__How to complete this task__. Read the records below and report each line in which "arrow" occurs.

# # # #

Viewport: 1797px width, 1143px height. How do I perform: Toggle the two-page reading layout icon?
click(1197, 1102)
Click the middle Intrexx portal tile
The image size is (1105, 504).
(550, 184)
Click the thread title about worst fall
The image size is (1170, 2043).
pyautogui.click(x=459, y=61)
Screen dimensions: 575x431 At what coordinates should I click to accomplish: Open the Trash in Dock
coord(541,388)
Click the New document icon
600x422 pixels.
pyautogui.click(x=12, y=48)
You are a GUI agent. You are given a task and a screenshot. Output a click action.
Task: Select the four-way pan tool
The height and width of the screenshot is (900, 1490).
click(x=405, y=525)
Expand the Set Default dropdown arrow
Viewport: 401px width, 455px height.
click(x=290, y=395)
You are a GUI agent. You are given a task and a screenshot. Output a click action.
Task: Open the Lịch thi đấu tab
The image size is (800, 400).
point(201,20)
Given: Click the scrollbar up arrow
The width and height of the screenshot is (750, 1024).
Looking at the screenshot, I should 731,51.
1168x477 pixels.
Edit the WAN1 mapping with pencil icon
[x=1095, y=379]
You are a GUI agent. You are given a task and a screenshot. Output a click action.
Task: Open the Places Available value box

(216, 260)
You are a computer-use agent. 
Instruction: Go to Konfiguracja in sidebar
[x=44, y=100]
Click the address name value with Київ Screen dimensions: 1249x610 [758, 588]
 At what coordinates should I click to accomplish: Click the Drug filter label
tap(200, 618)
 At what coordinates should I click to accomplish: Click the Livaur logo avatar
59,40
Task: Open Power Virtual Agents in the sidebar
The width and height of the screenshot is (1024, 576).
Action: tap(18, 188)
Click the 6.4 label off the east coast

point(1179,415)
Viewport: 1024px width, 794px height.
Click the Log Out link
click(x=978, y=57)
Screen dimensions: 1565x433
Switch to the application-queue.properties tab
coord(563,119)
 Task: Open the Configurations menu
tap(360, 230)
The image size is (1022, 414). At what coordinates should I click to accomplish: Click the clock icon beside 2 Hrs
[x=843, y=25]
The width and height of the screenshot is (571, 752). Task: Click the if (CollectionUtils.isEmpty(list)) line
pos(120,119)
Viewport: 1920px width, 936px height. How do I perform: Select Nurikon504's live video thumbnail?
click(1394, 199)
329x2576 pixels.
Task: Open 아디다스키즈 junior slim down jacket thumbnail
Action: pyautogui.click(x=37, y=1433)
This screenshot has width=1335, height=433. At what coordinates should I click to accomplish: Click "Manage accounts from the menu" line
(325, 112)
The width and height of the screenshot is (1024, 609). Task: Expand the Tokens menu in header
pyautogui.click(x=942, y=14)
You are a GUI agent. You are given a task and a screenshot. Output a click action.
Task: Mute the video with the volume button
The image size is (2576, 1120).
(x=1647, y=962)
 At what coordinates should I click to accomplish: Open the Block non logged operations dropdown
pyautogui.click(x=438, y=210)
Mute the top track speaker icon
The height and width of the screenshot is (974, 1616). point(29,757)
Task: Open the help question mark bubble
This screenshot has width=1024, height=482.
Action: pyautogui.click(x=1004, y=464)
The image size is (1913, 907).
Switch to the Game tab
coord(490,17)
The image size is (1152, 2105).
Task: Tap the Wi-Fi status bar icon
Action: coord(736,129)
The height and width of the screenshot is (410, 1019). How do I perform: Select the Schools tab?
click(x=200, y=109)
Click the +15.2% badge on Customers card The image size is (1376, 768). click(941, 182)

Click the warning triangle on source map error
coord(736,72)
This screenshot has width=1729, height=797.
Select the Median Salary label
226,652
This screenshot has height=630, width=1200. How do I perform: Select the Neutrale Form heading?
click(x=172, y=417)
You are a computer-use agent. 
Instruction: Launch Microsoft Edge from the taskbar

# # # #

__Response to the exercise__.
Expand the Set Default dropdown arrow
Given: Click the scrollbar up arrow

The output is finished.